Rochester Contemporary (formerly the Pyramid Art Center) is a 25-year-old non-profit contemporary arts organization promoting upstate artists.

In addition to the driving tour Lawn D’Arts exhibits, a slide show of scenes of nature photographed by Rochester Contemporary members is being presented at the center’s 137 East Avenue location on weekend evenings 9-11 p.m. during the month of August.

At each Lawn D’Arts tour location, a brochure is available with directions to the various exhibitions. Additional information may be found on RoCo’s website: www.rochestercontemporary.org or by calling 585 461-2222.

Peggy Hale’s garden in Brockport is at 26 Meadowview Drive between Clark Street and the canal. (Clark Street is one block north of the Main St. lift bridge.) Hale has been gardening there about fifteen years creating and expanding perennial beds as time, resources, and inspiration allow.

Recent additions to the gardens include a small pond with waterfall that adds a soft soothing sound to the back yard. Some of Hale’s garden sculptures she made herself in classes and studios in the area, others have been acquired from classmates and friends.

Among the many pieces of ceramic and metal art in Peggy Hale’s garden scene is one fashioned by former SUNY Brockport artist-in-residence Ah-Leon, a Taiwanese ceramist whose work is represented in the collection of the Smithsonian and many other prominent American museums. Ah-Leon is a master in the 400-year-old tradition of unglazed pottery made in Fixing, near Shanghai.

The latest sculpture added to Hale’s garden is a giant cube she fashioned from commonly found metal materials meant to catch the wind and twirl on its axis in the front garden. Several other bits of sculpture blend in with plantings in the garden, in some cases so subtly one is hardly aware they are there until stumbled upon.

Especially appealing is a glazed ceramic amphora-like container filled with daylilies. At first it seems the container has toppled over on the walk, but in fact it is created to lie on its side despite a quite obvious and serviceable bottom.

Hale first began seriously studying art at the University of Cincinnati while she was doing child protective work. The strain of dealing with abused children and their families led her to search for a creative outlet to help relieve some of the pressure and stress of social work.

She continued taking art classes at SUNY Brockport when the family moved to Brockport where her husband, David Hale, is an English professor. She studied ceramics under Bill Stewart, taking each of his courses twice and then moved on to study sculpture and metal jewelry. Most of her current work is produced in the metal jewelry studio these days. She recently had a one-woman show of her metal and ceramic work at Brockport’s Seymour Library.

“My parents were gardeners,” Hale says. “My house is very small. I don’t have much room to put stuff inside. When I stopped work, about 10-11 years ago, and my children were grown, I went back to serious gardening.” Hale has two sons, one an information technology manager for an HMO and the other a lawyer. She has three grandchildren.

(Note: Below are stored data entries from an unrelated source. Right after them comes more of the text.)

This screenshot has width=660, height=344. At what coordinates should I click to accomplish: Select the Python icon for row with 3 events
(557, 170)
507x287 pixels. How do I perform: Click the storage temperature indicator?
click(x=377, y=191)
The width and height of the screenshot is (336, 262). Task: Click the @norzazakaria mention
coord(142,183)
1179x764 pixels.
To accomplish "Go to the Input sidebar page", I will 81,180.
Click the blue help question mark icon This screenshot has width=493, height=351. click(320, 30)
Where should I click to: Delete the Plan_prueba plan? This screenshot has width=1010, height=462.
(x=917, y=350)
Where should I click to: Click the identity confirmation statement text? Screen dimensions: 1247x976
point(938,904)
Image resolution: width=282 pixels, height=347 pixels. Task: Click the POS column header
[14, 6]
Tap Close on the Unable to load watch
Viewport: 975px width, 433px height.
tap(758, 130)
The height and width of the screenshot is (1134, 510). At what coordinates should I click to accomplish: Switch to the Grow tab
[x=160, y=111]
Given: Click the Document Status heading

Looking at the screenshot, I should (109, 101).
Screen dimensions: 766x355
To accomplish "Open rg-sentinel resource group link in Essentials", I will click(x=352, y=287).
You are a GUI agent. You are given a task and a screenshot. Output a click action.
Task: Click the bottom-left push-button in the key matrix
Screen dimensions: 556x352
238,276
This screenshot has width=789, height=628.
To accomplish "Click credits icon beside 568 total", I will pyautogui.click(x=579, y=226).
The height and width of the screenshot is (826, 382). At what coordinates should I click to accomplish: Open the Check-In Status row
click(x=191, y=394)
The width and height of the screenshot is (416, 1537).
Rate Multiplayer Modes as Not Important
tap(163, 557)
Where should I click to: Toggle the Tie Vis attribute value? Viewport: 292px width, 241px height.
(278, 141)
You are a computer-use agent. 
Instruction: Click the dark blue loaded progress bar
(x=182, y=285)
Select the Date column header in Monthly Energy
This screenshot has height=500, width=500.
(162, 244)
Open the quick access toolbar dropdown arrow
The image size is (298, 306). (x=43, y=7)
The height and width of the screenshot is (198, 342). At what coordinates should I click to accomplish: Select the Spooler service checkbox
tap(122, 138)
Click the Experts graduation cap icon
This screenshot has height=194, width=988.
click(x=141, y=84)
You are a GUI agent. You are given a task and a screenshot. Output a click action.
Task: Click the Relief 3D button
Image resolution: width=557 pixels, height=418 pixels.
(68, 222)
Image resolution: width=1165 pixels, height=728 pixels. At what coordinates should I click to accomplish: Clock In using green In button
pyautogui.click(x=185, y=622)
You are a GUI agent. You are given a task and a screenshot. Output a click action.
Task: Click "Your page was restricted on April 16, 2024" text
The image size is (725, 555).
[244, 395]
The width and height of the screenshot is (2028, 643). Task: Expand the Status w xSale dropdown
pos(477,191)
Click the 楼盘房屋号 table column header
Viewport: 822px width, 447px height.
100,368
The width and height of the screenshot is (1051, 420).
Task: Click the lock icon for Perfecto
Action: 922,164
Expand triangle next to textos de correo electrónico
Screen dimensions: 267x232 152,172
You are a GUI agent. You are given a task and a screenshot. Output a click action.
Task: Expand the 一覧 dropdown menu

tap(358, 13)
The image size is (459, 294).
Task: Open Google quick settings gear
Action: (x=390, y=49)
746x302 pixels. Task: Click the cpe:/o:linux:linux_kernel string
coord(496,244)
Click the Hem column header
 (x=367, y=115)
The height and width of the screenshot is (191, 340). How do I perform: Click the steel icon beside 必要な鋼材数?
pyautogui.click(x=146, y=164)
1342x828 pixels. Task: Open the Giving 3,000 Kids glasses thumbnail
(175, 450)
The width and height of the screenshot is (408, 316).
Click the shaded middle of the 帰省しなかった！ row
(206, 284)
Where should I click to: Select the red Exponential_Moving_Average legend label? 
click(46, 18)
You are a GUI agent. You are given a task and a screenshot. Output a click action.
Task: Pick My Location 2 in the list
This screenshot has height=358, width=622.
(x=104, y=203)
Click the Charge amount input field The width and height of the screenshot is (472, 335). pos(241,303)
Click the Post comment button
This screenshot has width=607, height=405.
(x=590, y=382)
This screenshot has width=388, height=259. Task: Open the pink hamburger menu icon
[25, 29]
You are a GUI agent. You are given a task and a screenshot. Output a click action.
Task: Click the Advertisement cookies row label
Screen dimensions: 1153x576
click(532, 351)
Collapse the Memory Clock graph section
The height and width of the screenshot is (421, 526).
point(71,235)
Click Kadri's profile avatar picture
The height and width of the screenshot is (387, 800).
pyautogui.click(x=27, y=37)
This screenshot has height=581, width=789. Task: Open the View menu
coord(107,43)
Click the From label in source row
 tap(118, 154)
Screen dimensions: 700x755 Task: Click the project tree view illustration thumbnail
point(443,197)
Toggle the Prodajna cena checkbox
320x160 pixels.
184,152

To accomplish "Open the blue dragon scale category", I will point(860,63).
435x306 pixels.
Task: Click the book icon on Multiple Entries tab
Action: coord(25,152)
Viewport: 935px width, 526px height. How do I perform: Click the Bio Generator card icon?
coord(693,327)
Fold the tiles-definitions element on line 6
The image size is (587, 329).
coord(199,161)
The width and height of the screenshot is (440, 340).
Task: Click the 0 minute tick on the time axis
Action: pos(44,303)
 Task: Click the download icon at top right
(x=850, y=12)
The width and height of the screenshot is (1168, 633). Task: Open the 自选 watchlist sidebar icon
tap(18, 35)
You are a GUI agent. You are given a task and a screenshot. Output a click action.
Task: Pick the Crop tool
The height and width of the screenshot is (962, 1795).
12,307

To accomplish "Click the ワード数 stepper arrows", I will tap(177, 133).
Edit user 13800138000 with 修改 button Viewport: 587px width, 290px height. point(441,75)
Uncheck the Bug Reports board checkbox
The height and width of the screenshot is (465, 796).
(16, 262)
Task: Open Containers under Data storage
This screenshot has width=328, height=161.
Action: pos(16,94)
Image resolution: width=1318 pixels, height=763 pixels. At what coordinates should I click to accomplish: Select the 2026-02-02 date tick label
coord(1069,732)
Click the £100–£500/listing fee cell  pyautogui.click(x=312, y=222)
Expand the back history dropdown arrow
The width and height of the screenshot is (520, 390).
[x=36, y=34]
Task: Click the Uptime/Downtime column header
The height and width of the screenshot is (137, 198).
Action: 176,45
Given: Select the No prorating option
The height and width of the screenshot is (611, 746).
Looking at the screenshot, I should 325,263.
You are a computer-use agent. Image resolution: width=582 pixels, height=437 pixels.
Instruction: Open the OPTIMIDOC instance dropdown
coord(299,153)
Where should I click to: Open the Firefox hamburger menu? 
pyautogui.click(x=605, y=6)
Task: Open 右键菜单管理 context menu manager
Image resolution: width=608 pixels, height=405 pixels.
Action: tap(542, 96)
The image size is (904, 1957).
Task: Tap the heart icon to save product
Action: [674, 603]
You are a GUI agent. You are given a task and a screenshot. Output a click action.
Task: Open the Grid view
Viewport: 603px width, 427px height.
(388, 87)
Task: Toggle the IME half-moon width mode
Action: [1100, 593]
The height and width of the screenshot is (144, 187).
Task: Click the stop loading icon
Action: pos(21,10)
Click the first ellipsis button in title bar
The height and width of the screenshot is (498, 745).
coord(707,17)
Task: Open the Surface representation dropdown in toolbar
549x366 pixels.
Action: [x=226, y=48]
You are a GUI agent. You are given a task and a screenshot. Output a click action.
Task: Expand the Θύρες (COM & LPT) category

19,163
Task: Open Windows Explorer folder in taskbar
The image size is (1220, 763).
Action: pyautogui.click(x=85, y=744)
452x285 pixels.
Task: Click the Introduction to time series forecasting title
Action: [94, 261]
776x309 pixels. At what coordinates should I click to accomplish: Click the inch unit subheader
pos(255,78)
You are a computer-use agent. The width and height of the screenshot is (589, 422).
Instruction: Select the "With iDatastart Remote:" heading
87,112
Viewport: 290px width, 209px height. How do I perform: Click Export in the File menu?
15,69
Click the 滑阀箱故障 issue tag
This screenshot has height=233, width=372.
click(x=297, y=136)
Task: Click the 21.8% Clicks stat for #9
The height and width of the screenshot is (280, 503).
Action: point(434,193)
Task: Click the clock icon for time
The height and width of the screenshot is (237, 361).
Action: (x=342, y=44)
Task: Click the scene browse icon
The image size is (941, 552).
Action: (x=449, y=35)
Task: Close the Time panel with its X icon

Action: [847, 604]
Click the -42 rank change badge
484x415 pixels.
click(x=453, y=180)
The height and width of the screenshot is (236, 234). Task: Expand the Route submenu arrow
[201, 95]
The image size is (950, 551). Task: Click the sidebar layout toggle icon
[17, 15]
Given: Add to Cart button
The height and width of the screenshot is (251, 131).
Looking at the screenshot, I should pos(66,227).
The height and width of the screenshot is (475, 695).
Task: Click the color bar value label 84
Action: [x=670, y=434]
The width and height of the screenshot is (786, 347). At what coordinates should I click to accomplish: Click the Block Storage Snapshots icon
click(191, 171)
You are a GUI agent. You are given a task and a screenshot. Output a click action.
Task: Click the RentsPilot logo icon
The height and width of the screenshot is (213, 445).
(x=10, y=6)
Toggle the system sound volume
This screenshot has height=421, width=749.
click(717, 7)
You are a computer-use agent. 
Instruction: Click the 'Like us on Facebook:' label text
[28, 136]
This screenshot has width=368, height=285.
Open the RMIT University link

English cottage gardening style is Hale’s approach to gardening. “You crowd stuff in,” she says, “you don’t have to weed so much. I like swapping stuff with friends and neighbors. We trade a little bit of each other’s stuff and make our gardens part of the community.”

“Gardening for me is a source of spiritual renewal,” Hale says. “I do a lot of work in my church; I do the art in the winter and the gardening in the summer. I like to focus on found material and what I can do with that material. So, if I have a plant, that’s a found material and I see what I can do with it in a landscaping situation.”

“And, I like the exercise, I work hard. It’s good anaerobic exercise.” But, she says, “I can’t work as hard as I used to so I hire some people to come in to help from time-to-time.”

“Gardeners learn a lot from each other,” she says. “There’s a kind of reciprocal thing that develops between gardeners. If you walk around showing your garden they may start asking you questions. We share material, but we also share our experiences and knowledge. I’ve found that gardeners usually like people.”